Removing Loose Paint
This chore will always include hand scraping and sanding. A power washer can also be used, but should only be operated by an experienced operator, as this tool can cause serious damage to an exterior if misused.
On a dry surface, beginning with the loosest part of the peeling paint, scrape it off using one tool or a combination of a paint scraper, putty knife, heat gun, sandpaper and sanding block. On wood siding in particular, careful attention must be paid when scraping with any tool to avoid gouging the wood.
Sanding the Surface
Once all loose paint is gone, the surface must be sanded wherever the paint was removed, blending the harder edges with the sandpaper to make the surface as smooth as possible.
Cleaning the Surface
Now that all the scraping, sanding and environmental protection has taken place, it is time to thoroughly wash the exterior.

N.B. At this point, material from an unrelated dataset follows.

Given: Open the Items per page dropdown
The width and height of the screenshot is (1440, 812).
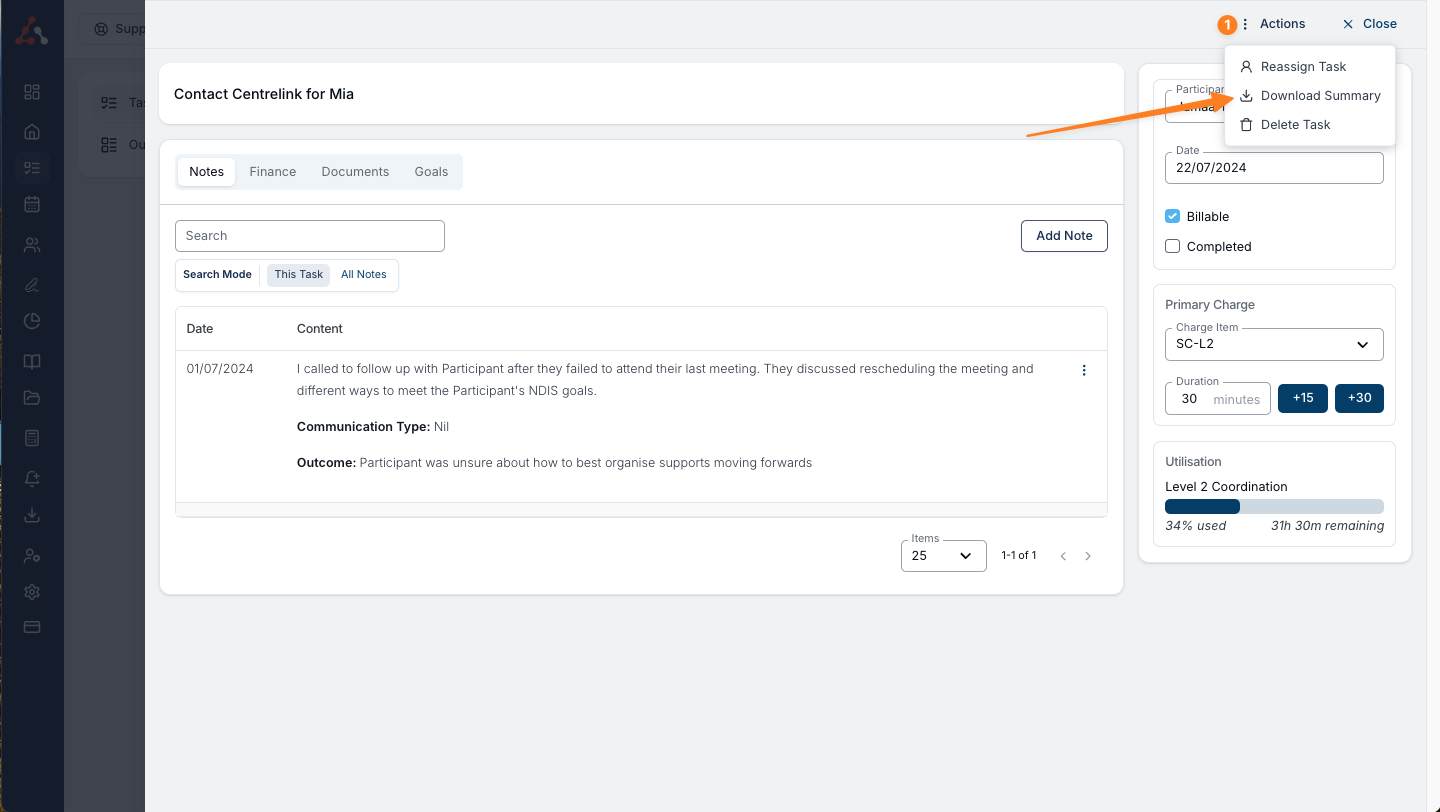Looking at the screenshot, I should click(943, 556).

Remove screens, storm doors and windows and whatever is not to be painted.
With a solution of TSP and water, thoroughly wash the exterior with either a power washer set to the lowest pressure or a hose with a car wash brush attachment. Work from the top down. Rinse each cleansed section as completed with clean water.
At this point, homeowners residing in the New England states with the short span of weather conditions conducive to the proper paint preparation and repainting might want to consider getting help for this extensive project. The professional, experienced home remodeling team at United Home Experts has been doing quality work in the New England area to the satisfaction of many homeowners.
The Final Paint Preparation Stage: Drying and Caulking
- If the paint to be applied is latex, allow the exterior to dry at least a day.
- If it is an oil-based paint, allow at least a week before painting.
- Caulk any gaps around windows, doors, between siding, moldings; anywhere moisture can seep in.
With completion of these steps in paint preparation, the exterior paint that is finally applied will have a smooth, attractive appearance and will keep that look for many years with minimal maintenance.